Софья была видимо встревожена, слезы показались у нее на глазах.
— Я этого и ожидала, — сказала она после некоторого молчания.
— Чего вы ожидали?
— То, что вы называете французскою революциею, непременно должно было произойти от басни «Стрекоза и Муравей».
Я расхохотался. Тетушка вмешалась в наш разговор:
— Что у вас там такое? Вишь, она как с тобою раскудахталась — а со мной так все молчит. Что ты ей там напеваешь?
— Мы рассуждаем с кузиной о французской революции.
— Помню, помню, батюшка; это когда кофей и сахар вздорожали…
— Почти так, тетушка…
— Тогда и пудру уж начали покидать; я жила тогда в Петербурге; приехали французы — смешно было смотреть на них, словно из бани вышли; теперь-то немножко попривыкли. Что за время было, батюшки!
Долго еще толковала тетушка об этом времени, перепутывала все эпохи, рассказывала, как нельзя было найти ни гвоздики, ни корицы; что вместо прованского масла делали салат со сливками и проч. т. п.
Наконец я распростился с тетушкой, разумеется, после клятвенных обещаний навещать ее как можно чаще.
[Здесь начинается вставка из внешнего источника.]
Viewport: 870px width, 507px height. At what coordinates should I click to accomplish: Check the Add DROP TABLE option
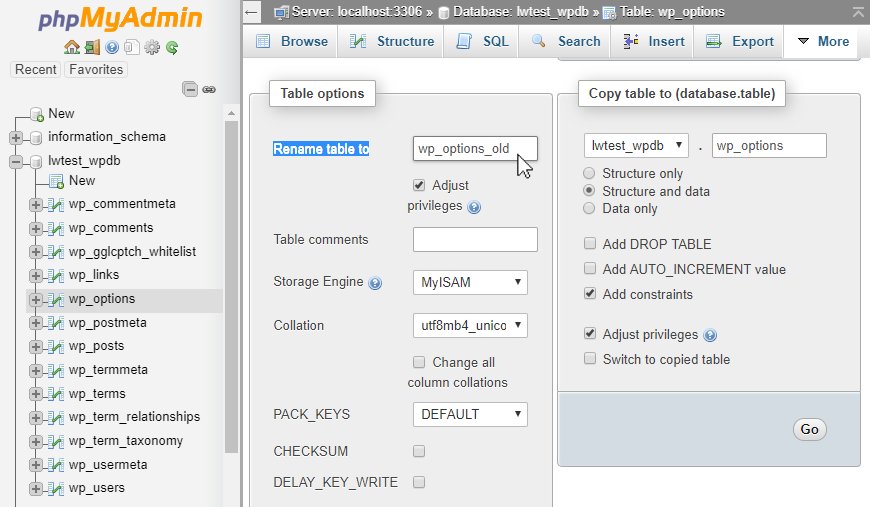click(590, 244)
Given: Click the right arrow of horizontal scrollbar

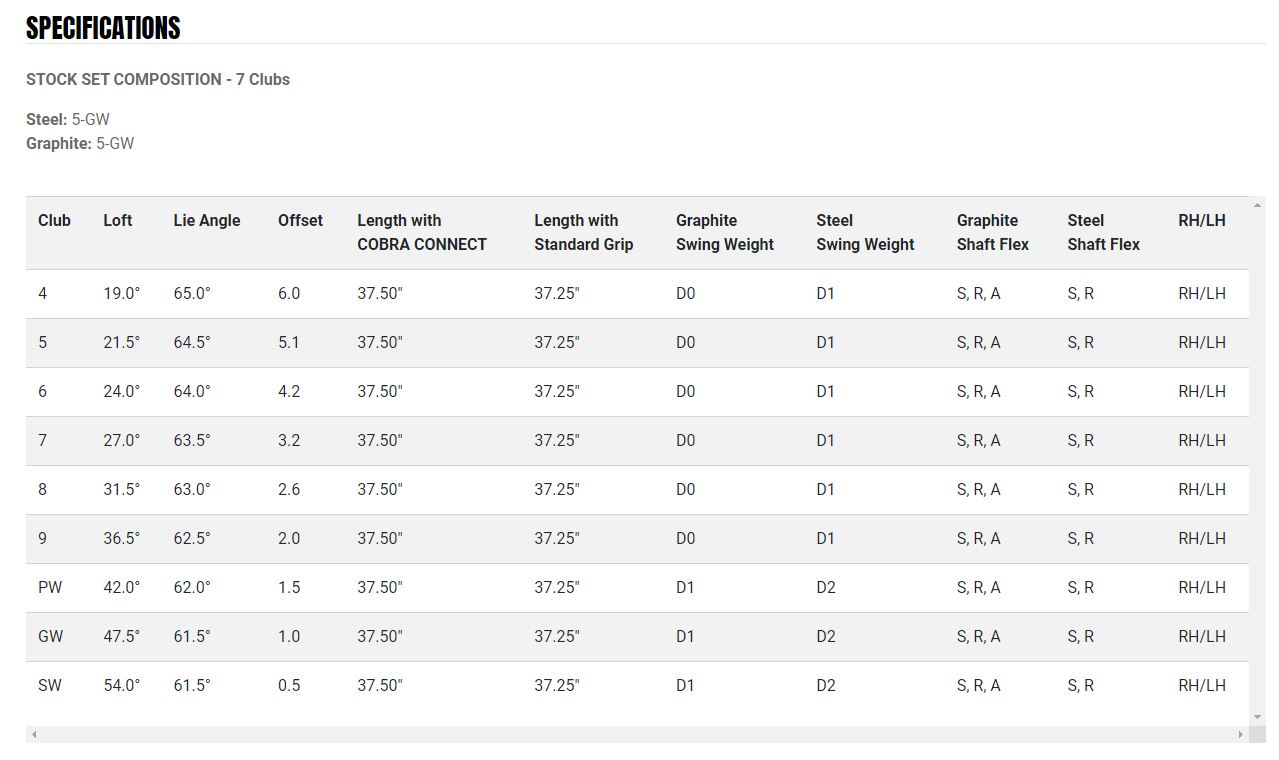Looking at the screenshot, I should [1241, 735].
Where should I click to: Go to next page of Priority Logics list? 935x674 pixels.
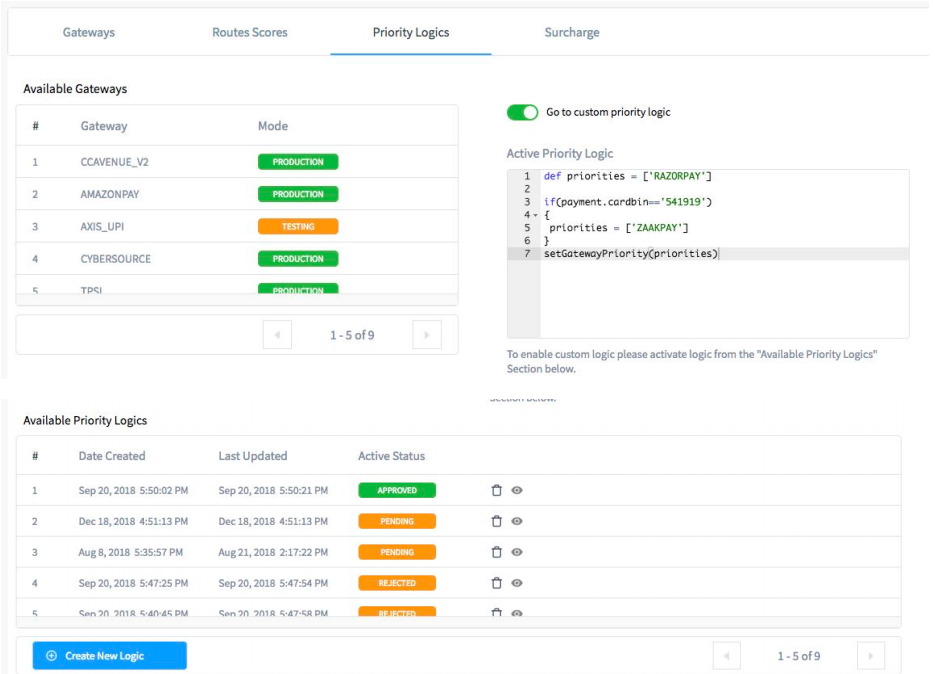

На этот раз я не лгал: Соня мне очень приглянулась.
На другой день явились книги, за ними я сам; на третий, на четвертый день — то же.
— Как вам понравились мои книги? — спросил я однажды у Софьи.
— Извините, я позволила себе заметить то, что в них мне понравилось…
— Напротив, я очень рад. Как бы я хотел видеть ваши заметки!
Софья принесла мне книги. В Шекспире была замечена фраза: «Да, друг Горацио, много в сем мире такого, что и не снилось нашим мудрецам». В «Фаусте» Гете была отмечена только та маленькая сцена, где Фауст с Мефистофелем скачут по пустынной равнине.
— Чем же особенно понравилась вам именно эта сцена?
— Разве вы не видите, — отвечала Софья простодушно, — что Мефистофель спешит; он гонит Фауста, говорит, что там колдуют; но неужели Мефистофель боится колдовства?
— В самом деле, я никогда не понимал этой сцены!
— Как это можно? Это самая понятная, самая светлая сцена! Разве вы не видите, что Мефистофель обманывает Фауста? Он боится — здесь не колдовство, здесь совсем другое… Ах, если бы Фауст остановился!.
— Где вы все это видите? — спросил я с удивлением.
— Я…. я вас уверяю, — отвечала она с особенным выражением.
Я улыбнулся; она смутилась… «Может быть, я и ошибаюсь», — прибавила она, потупив глаза.
— И больше вы ничего не заметили в моих книгах?
— Нет, еще много, много, но только мне бы хотелось ваши книги, так сказать, просеять…
— Как просеять?
— Да! Чтобы осталось то, что на сердце ложится.
— Скажите же, какие вы любите книги?
— Я люблю такие, что, когда их читаешь, то делается жалко людей и хочется помогать им, а потом захочется умереть.
— Умереть? Знаете ли, что я скажу вам, кузина? Вы не рассердитесь за правду?
— О нет; я очень люблю правду…
— В вас много странного; у вас какой-то особенный взгляд на предметы. Помните, намедни, когда я расшутился, вы мне сказали: «Не шутите так, берегитесь слов, ни одно наше слово не теряется; мы иногда не знаем, что мы говорим нашими словами!» Потом, когда я заметил, что вы одеты не совсем по моде, вы отвечали: «Не все ли равно? Не успеешь трех тысяч раз одеться, как все пройдет: это платье с нас снимут, снимут и другое, и спросят только, что мы доброго по себе оставили, а не о том, как мы были одеты?» Согласитесь, что такие речи до крайности странны, особливо на языке девушки. Где вы набрались таких мыслей?